### DIRECTIVE:
Reproduce every one of the records below word for word, without changing anything.

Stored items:
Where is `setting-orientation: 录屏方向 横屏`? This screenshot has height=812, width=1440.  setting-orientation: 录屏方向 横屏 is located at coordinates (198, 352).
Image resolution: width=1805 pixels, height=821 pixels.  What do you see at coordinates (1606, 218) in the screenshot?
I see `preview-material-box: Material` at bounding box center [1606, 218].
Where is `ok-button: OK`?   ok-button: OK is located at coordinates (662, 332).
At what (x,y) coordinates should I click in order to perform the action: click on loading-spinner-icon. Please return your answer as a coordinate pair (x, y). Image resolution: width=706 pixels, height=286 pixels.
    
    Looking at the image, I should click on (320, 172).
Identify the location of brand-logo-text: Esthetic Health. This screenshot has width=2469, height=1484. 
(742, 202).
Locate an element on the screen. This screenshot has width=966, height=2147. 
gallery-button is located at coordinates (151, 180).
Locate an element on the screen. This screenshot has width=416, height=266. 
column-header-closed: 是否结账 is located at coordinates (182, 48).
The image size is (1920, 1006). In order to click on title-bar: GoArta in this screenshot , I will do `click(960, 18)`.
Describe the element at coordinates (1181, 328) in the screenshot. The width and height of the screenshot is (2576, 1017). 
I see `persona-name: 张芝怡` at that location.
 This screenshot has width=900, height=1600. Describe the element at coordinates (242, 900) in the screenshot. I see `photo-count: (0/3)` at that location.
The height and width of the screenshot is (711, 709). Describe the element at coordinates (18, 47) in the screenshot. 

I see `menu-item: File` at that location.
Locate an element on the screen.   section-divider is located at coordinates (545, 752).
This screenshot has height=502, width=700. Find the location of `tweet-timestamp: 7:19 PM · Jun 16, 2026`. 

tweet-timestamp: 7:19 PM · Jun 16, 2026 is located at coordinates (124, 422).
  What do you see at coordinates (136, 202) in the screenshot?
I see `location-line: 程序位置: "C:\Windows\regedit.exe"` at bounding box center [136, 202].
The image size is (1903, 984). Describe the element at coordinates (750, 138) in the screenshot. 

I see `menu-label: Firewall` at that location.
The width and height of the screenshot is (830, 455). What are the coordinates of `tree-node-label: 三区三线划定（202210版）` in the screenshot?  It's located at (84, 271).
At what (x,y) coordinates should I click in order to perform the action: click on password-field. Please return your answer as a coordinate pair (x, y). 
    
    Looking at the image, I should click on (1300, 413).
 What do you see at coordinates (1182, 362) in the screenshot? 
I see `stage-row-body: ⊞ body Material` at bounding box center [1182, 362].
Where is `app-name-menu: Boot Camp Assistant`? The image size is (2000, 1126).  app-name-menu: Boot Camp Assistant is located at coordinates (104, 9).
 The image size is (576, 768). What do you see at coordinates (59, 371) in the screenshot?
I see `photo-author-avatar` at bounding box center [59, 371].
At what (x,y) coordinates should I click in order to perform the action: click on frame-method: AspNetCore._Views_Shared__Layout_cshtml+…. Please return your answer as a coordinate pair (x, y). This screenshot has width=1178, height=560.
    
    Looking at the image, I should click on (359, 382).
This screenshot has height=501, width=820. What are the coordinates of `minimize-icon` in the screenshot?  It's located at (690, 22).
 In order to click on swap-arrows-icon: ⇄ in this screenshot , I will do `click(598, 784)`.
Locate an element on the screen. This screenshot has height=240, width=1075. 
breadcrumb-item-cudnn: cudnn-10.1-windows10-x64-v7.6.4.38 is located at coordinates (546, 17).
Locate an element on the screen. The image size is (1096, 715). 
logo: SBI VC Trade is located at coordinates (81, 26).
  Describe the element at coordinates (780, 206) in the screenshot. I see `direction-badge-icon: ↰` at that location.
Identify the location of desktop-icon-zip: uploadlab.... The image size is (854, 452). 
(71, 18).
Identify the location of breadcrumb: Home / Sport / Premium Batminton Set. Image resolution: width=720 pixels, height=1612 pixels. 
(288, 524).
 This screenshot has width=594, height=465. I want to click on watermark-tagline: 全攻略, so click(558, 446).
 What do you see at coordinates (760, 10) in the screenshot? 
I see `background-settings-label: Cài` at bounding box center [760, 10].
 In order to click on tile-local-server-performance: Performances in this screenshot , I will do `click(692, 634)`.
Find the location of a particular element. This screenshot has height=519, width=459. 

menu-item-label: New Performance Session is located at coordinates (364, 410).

### YOUR SOLUTION:
Where is `setting-orientation: 录屏方向 横屏`? This screenshot has height=812, width=1440.  setting-orientation: 录屏方向 横屏 is located at coordinates (198, 352).
Image resolution: width=1805 pixels, height=821 pixels.  What do you see at coordinates (1606, 218) in the screenshot?
I see `preview-material-box: Material` at bounding box center [1606, 218].
Where is `ok-button: OK`?   ok-button: OK is located at coordinates (662, 332).
At what (x,y) coordinates should I click in order to perform the action: click on loading-spinner-icon. Please return your answer as a coordinate pair (x, y). Image resolution: width=706 pixels, height=286 pixels.
    
    Looking at the image, I should click on (320, 172).
Identify the location of brand-logo-text: Esthetic Health. This screenshot has width=2469, height=1484. 
(742, 202).
Locate an element on the screen. This screenshot has width=966, height=2147. 
gallery-button is located at coordinates (151, 180).
Locate an element on the screen. This screenshot has width=416, height=266. 
column-header-closed: 是否结账 is located at coordinates (182, 48).
The image size is (1920, 1006). In order to click on title-bar: GoArta in this screenshot , I will do `click(960, 18)`.
Describe the element at coordinates (1181, 328) in the screenshot. The width and height of the screenshot is (2576, 1017). 
I see `persona-name: 张芝怡` at that location.
 This screenshot has width=900, height=1600. Describe the element at coordinates (242, 900) in the screenshot. I see `photo-count: (0/3)` at that location.
The height and width of the screenshot is (711, 709). Describe the element at coordinates (18, 47) in the screenshot. 

I see `menu-item: File` at that location.
Locate an element on the screen.   section-divider is located at coordinates (545, 752).
This screenshot has height=502, width=700. Find the location of `tweet-timestamp: 7:19 PM · Jun 16, 2026`. 

tweet-timestamp: 7:19 PM · Jun 16, 2026 is located at coordinates (124, 422).
  What do you see at coordinates (136, 202) in the screenshot?
I see `location-line: 程序位置: "C:\Windows\regedit.exe"` at bounding box center [136, 202].
The image size is (1903, 984). Describe the element at coordinates (750, 138) in the screenshot. 

I see `menu-label: Firewall` at that location.
The width and height of the screenshot is (830, 455). What are the coordinates of `tree-node-label: 三区三线划定（202210版）` in the screenshot?  It's located at (84, 271).
At what (x,y) coordinates should I click in order to perform the action: click on password-field. Please return your answer as a coordinate pair (x, y). 
    
    Looking at the image, I should click on (1300, 413).
 What do you see at coordinates (1182, 362) in the screenshot? 
I see `stage-row-body: ⊞ body Material` at bounding box center [1182, 362].
Where is `app-name-menu: Boot Camp Assistant`? The image size is (2000, 1126).  app-name-menu: Boot Camp Assistant is located at coordinates (104, 9).
 The image size is (576, 768). What do you see at coordinates (59, 371) in the screenshot?
I see `photo-author-avatar` at bounding box center [59, 371].
At what (x,y) coordinates should I click in order to perform the action: click on frame-method: AspNetCore._Views_Shared__Layout_cshtml+…. Please return your answer as a coordinate pair (x, y). This screenshot has width=1178, height=560.
    
    Looking at the image, I should click on (359, 382).
This screenshot has height=501, width=820. What are the coordinates of `minimize-icon` in the screenshot?  It's located at (690, 22).
 In order to click on swap-arrows-icon: ⇄ in this screenshot , I will do `click(598, 784)`.
Locate an element on the screen. This screenshot has height=240, width=1075. 
breadcrumb-item-cudnn: cudnn-10.1-windows10-x64-v7.6.4.38 is located at coordinates (546, 17).
Locate an element on the screen. The image size is (1096, 715). 
logo: SBI VC Trade is located at coordinates (81, 26).
  Describe the element at coordinates (780, 206) in the screenshot. I see `direction-badge-icon: ↰` at that location.
Identify the location of desktop-icon-zip: uploadlab.... The image size is (854, 452). 
(71, 18).
Identify the location of breadcrumb: Home / Sport / Premium Batminton Set. Image resolution: width=720 pixels, height=1612 pixels. 
(288, 524).
 This screenshot has width=594, height=465. I want to click on watermark-tagline: 全攻略, so click(558, 446).
 What do you see at coordinates (760, 10) in the screenshot? 
I see `background-settings-label: Cài` at bounding box center [760, 10].
 In order to click on tile-local-server-performance: Performances in this screenshot , I will do `click(692, 634)`.
Find the location of a particular element. This screenshot has height=519, width=459. 

menu-item-label: New Performance Session is located at coordinates (364, 410).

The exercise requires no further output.